_TASK BRIEF_.
Pull every line containing "Korea" from the entries.

_PROVIDED MATERIAL_.

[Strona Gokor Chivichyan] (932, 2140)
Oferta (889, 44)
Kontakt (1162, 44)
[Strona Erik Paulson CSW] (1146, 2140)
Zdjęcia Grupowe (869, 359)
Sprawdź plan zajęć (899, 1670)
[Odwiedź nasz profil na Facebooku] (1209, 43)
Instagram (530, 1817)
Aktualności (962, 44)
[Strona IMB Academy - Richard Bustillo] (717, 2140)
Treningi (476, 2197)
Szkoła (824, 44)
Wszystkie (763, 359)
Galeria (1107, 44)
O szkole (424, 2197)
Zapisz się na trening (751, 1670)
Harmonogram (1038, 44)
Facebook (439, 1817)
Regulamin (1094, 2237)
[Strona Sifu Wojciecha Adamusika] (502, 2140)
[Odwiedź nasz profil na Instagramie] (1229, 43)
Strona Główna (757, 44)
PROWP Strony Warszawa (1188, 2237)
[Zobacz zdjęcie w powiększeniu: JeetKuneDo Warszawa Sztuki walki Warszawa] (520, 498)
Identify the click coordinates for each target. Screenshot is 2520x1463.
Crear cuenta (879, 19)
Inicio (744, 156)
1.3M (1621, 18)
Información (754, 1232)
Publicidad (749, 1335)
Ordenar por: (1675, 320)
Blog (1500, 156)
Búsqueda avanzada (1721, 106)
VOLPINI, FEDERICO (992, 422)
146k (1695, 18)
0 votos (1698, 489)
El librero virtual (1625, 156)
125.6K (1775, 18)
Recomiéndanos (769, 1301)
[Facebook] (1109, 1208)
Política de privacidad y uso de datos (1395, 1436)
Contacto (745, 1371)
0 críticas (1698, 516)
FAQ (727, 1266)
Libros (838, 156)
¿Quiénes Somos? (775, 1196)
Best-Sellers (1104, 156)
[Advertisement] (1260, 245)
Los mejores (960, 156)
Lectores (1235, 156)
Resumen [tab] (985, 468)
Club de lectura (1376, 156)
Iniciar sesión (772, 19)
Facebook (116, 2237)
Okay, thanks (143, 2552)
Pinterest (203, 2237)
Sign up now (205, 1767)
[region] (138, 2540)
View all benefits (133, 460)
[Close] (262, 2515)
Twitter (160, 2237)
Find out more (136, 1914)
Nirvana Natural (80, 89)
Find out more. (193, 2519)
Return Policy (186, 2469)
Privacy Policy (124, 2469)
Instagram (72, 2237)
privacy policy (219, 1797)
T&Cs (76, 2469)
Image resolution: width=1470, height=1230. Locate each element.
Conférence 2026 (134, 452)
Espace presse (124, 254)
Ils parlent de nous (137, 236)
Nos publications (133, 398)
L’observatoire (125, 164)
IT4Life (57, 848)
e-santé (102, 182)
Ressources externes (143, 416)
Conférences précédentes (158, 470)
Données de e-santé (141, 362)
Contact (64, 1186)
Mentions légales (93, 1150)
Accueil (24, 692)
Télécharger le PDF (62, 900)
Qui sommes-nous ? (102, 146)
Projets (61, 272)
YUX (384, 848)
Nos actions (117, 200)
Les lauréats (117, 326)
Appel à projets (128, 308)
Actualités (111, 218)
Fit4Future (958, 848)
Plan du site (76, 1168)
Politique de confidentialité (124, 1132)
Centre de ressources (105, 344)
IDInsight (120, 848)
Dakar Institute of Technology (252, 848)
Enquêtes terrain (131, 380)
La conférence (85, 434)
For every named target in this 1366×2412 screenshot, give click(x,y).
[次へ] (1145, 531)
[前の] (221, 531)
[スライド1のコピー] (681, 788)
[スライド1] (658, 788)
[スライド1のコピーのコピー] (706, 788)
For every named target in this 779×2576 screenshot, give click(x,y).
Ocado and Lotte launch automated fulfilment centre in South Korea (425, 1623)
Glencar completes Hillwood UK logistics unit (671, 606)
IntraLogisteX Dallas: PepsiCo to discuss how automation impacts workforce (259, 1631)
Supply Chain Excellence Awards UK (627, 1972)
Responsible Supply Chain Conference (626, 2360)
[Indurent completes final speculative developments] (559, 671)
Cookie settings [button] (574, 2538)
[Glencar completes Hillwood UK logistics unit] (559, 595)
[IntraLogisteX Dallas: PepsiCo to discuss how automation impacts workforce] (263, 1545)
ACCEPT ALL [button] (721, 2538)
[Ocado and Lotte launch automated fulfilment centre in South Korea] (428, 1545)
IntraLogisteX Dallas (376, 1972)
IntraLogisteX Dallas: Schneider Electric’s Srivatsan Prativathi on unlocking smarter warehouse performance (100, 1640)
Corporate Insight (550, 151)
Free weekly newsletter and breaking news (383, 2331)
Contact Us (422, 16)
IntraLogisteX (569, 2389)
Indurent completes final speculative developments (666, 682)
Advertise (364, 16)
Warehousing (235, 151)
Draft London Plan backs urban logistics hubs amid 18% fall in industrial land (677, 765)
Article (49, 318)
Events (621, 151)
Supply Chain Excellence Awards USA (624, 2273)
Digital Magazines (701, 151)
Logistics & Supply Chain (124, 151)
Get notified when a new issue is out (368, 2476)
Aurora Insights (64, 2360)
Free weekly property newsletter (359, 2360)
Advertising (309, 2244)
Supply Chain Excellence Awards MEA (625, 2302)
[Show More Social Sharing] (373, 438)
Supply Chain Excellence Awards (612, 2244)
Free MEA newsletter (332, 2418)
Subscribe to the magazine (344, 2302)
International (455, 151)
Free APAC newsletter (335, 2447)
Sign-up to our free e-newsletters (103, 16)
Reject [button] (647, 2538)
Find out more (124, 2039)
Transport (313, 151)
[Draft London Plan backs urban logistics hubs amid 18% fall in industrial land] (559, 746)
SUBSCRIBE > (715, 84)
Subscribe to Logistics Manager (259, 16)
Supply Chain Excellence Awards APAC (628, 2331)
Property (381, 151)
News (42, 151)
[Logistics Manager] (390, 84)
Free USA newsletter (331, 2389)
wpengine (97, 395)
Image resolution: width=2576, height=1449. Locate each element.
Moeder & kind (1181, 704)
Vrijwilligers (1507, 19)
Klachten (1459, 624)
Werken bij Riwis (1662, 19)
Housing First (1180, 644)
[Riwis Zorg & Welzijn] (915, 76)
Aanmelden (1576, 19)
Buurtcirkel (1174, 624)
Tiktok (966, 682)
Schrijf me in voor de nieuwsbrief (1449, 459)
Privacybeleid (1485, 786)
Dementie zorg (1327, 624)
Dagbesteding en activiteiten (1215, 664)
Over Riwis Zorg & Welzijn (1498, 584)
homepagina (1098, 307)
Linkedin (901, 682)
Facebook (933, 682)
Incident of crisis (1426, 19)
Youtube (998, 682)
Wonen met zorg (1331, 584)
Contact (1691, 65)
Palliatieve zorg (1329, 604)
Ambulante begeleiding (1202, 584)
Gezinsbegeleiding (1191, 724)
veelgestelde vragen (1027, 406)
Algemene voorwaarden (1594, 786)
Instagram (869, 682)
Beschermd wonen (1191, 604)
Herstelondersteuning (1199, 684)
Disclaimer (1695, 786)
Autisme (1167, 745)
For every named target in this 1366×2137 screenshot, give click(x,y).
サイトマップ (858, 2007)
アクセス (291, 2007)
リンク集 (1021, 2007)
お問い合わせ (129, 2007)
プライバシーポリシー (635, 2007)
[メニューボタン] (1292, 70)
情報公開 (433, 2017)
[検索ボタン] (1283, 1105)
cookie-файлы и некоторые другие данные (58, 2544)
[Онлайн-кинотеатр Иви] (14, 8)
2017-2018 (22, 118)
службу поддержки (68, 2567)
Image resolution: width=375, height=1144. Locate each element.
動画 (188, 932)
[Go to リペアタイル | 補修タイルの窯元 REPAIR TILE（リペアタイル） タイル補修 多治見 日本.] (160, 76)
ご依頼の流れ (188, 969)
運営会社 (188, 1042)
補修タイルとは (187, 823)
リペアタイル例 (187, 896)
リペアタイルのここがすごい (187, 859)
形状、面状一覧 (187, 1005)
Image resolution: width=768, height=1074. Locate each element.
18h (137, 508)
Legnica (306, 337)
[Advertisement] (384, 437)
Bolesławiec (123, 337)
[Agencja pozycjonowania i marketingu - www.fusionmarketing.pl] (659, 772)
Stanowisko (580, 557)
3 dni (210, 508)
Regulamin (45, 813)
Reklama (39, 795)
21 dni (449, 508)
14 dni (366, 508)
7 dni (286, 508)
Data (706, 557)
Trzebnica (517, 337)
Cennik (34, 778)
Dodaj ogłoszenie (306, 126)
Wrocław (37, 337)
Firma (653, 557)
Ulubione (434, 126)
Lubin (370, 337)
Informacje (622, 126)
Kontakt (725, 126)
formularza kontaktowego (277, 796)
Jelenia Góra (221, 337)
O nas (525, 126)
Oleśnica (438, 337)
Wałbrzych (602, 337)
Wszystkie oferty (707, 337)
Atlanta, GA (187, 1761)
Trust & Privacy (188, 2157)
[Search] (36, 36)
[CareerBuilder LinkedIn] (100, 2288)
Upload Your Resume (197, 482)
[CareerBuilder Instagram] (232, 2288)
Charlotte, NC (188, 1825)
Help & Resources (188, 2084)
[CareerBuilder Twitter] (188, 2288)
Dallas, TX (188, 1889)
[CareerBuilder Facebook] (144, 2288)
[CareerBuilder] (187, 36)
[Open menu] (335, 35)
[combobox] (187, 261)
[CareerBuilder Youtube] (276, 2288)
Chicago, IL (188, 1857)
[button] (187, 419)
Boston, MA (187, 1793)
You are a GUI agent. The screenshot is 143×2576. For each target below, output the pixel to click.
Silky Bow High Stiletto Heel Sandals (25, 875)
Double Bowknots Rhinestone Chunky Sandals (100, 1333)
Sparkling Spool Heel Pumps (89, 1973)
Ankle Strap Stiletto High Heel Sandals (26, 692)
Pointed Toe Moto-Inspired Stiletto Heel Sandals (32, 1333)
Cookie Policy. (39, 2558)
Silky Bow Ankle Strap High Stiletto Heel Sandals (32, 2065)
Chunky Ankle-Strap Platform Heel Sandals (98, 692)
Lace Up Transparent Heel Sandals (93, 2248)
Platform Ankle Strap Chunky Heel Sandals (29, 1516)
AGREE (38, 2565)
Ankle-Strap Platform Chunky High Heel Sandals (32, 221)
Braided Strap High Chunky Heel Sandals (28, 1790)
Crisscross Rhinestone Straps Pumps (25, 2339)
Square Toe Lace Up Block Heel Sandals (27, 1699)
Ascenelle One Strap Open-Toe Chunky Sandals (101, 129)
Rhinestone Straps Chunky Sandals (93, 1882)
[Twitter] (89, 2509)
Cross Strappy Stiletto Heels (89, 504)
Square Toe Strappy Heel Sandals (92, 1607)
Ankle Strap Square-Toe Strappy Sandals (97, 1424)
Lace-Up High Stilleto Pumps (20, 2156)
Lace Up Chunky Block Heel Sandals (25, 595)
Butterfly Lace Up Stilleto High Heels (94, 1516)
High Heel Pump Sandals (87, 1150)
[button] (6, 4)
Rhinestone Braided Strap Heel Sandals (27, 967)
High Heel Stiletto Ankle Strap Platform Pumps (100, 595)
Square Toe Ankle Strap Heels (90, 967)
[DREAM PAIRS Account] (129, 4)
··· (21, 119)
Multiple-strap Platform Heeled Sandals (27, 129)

_RESPONSE TO THIS EXERCISE_.
Ocado and Lotte launch automated fulfilment centre in South Korea (425, 1623)
[Ocado and Lotte launch automated fulfilment centre in South Korea] (428, 1545)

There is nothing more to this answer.